7.23      The third major commission function relates to judicial education. Mr Schmatt has summarised the education function of the JCNSW as follows:

To ensure that the Commission's scheme of judicial education and training remains relevant and functional, an on‑going process of consultation with judicial officers takes place regarding the most appropriate content and direction of their education programmes. Three key factors taken into account in this consultation process and in the development of education and training programmes are the:

7.24      The development of the education program is also influenced by the judicial education committees established in each court in New South Wales and the education program is supplemented by an active publishing program which includes:

7.25      Mr Schmatt also emphasised that one aspect relating to the structure of the commission that he considers to be essential to the independence of the JCNSW (and has been central to its success) is that the Chief Executive and the staff of the commission are not employed by the executive government. Mr Schmatt explained:

I am employed by the 10 members of the Judicial Commission. I am employed under the Judicial Officers Act; I am not a public servant in the usual sense. When the Judicial Officers Act was first enacted in 1986, the staff of the commission were to be public servants employed under the Public Service Act. The then Chief Justice, Sir Laurence Street, and the judges of the Supreme Court were very much opposed to that, due to the fact that this was an intrusion into judicial independence, and I totally agree that it would have been. There was an amendment in 1987 to constitute the commission as a statutory corporation and to give it total independence from the executive government—and the Judicial Commission is part of the judicial arm of government, not part of the executive arm of government. Without the independence that the commission was given at that time and has enjoyed from the time it has existed, we would never have been able to get to the point where we are today.[23]
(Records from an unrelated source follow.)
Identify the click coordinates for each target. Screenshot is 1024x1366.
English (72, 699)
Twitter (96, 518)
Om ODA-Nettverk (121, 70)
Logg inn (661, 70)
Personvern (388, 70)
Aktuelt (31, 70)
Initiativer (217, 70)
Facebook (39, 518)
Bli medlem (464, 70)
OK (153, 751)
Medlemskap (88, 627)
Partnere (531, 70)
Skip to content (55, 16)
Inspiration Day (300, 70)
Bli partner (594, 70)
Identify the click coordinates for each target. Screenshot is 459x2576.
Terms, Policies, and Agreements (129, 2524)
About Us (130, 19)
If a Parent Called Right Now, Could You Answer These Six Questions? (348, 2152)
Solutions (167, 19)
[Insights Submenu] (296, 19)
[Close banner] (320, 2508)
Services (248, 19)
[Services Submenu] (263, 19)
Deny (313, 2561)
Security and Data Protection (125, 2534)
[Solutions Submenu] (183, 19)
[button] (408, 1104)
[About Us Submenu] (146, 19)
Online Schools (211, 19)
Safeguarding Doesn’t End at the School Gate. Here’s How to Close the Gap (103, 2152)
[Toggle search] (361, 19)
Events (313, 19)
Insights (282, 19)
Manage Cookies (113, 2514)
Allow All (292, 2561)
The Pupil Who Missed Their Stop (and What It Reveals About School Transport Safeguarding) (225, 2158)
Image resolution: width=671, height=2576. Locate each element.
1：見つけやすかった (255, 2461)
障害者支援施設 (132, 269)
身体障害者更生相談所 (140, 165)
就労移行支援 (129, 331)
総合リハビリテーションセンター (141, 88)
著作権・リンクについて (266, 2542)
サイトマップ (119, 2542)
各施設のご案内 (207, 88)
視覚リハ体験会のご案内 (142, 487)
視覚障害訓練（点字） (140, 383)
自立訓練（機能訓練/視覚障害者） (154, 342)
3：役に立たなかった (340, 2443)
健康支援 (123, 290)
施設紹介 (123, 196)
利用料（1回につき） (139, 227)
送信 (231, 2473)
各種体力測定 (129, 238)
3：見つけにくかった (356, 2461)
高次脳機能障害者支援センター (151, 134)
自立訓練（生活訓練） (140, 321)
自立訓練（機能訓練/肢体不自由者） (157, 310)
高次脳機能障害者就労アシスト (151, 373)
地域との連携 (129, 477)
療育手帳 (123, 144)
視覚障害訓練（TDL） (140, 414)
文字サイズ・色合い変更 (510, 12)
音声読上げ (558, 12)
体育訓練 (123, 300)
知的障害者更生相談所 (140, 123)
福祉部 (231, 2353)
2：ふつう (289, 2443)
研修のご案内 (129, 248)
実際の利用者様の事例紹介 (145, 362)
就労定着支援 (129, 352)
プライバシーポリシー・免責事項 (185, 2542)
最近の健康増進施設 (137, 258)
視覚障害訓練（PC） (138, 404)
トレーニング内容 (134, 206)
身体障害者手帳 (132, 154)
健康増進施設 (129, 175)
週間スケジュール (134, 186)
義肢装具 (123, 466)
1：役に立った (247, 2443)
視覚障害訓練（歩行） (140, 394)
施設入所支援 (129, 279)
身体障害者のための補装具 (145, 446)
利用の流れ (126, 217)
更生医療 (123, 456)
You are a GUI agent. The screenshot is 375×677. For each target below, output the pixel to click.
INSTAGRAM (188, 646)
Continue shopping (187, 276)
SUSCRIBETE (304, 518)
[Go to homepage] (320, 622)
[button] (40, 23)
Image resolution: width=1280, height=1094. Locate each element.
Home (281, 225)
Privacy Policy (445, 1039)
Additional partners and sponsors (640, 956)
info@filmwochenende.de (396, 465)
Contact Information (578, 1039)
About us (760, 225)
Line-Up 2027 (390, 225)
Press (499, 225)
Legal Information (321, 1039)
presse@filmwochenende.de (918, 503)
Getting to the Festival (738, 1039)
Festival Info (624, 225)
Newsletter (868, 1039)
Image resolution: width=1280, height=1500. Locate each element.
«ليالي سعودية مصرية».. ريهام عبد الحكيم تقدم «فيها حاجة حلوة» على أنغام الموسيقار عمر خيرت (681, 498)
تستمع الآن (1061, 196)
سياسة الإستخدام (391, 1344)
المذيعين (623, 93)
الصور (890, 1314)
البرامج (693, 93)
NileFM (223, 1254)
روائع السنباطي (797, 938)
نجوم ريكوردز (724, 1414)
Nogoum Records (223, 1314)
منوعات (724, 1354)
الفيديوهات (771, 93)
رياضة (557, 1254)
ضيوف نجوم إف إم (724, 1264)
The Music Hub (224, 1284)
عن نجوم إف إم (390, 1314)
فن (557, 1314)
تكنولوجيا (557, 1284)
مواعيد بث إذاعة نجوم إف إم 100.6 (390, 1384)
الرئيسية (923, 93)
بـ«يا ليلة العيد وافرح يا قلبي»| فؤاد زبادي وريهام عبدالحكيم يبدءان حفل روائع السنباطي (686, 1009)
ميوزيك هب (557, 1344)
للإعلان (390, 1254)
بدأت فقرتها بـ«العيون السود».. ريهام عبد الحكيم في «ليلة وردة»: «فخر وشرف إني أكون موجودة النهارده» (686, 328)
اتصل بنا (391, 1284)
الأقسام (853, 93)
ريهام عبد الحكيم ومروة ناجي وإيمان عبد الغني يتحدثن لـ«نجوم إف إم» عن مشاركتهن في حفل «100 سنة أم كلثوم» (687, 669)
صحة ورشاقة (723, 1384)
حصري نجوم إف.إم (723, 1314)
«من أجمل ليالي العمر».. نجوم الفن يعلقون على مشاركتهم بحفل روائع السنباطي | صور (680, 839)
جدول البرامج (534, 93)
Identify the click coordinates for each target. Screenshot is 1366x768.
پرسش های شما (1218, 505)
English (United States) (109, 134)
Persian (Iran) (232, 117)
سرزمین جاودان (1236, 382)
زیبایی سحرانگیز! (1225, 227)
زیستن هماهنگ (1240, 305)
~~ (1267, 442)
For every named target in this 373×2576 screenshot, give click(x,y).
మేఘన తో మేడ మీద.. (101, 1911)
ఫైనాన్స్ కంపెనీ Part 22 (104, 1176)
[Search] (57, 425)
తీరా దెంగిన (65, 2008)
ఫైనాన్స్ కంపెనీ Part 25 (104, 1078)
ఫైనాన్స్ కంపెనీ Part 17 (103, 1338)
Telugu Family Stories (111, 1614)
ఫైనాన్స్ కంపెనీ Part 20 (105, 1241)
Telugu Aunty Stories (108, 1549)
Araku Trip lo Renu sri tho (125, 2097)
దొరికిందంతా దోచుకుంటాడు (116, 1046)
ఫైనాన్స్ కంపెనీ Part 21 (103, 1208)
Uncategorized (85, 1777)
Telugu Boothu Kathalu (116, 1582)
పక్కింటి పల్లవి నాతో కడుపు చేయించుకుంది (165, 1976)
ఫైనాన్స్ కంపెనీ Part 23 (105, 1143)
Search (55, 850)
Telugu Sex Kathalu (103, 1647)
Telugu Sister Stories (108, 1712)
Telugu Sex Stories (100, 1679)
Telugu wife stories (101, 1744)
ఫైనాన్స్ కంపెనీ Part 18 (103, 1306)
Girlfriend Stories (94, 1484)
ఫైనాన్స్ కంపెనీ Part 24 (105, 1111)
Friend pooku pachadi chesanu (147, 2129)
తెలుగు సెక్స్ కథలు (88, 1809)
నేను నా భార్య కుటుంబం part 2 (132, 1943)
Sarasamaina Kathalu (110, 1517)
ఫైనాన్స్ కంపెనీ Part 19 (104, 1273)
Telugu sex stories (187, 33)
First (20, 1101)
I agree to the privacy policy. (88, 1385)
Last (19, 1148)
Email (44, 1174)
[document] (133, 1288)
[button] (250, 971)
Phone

7.26      To undertake all of its functions the budget of the JCNSW is approximately $5.1 million.[24]

7.27      In giving evidence to the inquiry, Justice McColl of the Supreme Court of New South Wales noted that '...in New South Wales, a judicial commission has been established for some two decades or so. It was originally the subject of opposition by then members of the judiciary. It has worked very well in practice.'[25] Federal Chief Magistrate Pascoe also advised the committee that he supports the establishment of a body like the NSW Judicial Commission in the federal sphere.[26]

Western Australia proposal

7.28      The Chief Justice of the Supreme Court of Western Australia, Wayne Martin, has a long-standing interest in the establishment of a judicial commission for Western Australia.[27] This culminated in a formal proposal to the Western Australian Attorney‑General in 2006, which Chief Justice Martin has kindly made available to the committee.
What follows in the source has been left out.